### [Exercise data]

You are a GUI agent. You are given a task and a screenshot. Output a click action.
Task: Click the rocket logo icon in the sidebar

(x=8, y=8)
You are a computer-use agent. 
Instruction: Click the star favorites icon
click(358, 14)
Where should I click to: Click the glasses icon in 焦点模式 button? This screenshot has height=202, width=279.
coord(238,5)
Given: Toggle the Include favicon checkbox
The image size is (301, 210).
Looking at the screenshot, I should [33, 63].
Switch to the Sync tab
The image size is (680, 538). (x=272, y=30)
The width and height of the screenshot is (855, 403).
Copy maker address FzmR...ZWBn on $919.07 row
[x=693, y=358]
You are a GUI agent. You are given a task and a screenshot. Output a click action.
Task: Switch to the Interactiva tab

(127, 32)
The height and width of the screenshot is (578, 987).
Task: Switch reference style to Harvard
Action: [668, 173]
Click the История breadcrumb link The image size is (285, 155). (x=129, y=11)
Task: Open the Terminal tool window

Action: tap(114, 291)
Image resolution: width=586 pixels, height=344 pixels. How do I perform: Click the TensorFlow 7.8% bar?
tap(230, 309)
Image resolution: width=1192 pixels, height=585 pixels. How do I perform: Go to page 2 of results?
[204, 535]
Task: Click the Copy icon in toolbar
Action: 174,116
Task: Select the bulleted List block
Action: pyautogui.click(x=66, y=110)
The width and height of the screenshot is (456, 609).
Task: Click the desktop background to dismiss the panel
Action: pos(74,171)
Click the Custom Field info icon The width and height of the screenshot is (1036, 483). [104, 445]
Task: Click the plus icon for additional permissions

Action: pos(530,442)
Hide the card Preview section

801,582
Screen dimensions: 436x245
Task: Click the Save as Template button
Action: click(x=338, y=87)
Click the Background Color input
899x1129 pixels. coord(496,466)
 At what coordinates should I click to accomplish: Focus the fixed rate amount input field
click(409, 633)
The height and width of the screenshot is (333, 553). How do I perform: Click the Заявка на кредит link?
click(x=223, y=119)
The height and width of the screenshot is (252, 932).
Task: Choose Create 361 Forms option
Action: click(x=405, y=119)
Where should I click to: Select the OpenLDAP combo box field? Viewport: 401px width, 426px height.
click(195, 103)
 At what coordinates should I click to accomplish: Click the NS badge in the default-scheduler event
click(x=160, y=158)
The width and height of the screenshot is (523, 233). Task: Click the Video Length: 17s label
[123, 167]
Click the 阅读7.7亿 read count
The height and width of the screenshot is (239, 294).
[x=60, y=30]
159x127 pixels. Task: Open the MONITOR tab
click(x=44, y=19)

### [What you should do]
Reproduce every entry above. Make each line identical to the original.

### [Response below]
You are a GUI agent. You are given a task and a screenshot. Output a click action.
Task: Click the rocket logo icon in the sidebar

(x=8, y=8)
You are a computer-use agent. 
Instruction: Click the star favorites icon
click(358, 14)
Where should I click to: Click the glasses icon in 焦点模式 button? This screenshot has height=202, width=279.
coord(238,5)
Given: Toggle the Include favicon checkbox
The image size is (301, 210).
Looking at the screenshot, I should [33, 63].
Switch to the Sync tab
The image size is (680, 538). (x=272, y=30)
The width and height of the screenshot is (855, 403).
Copy maker address FzmR...ZWBn on $919.07 row
[x=693, y=358]
You are a GUI agent. You are given a task and a screenshot. Output a click action.
Task: Switch to the Interactiva tab

(127, 32)
The height and width of the screenshot is (578, 987).
Task: Switch reference style to Harvard
Action: [668, 173]
Click the История breadcrumb link The image size is (285, 155). (x=129, y=11)
Task: Open the Terminal tool window

Action: tap(114, 291)
Image resolution: width=586 pixels, height=344 pixels. How do I perform: Click the TensorFlow 7.8% bar?
tap(230, 309)
Image resolution: width=1192 pixels, height=585 pixels. How do I perform: Go to page 2 of results?
[204, 535]
Task: Click the Copy icon in toolbar
Action: 174,116
Task: Select the bulleted List block
Action: pyautogui.click(x=66, y=110)
The width and height of the screenshot is (456, 609).
Task: Click the desktop background to dismiss the panel
Action: pos(74,171)
Click the Custom Field info icon The width and height of the screenshot is (1036, 483). [104, 445]
Task: Click the plus icon for additional permissions

Action: pos(530,442)
Hide the card Preview section

801,582
Screen dimensions: 436x245
Task: Click the Save as Template button
Action: click(x=338, y=87)
Click the Background Color input
899x1129 pixels. coord(496,466)
 At what coordinates should I click to accomplish: Focus the fixed rate amount input field
click(409, 633)
The height and width of the screenshot is (333, 553). How do I perform: Click the Заявка на кредит link?
click(x=223, y=119)
The height and width of the screenshot is (252, 932).
Task: Choose Create 361 Forms option
Action: click(x=405, y=119)
Where should I click to: Select the OpenLDAP combo box field? Viewport: 401px width, 426px height.
click(195, 103)
 At what coordinates should I click to accomplish: Click the NS badge in the default-scheduler event
click(x=160, y=158)
The width and height of the screenshot is (523, 233). Task: Click the Video Length: 17s label
[123, 167]
Click the 阅读7.7亿 read count
The height and width of the screenshot is (239, 294).
[x=60, y=30]
159x127 pixels. Task: Open the MONITOR tab
click(x=44, y=19)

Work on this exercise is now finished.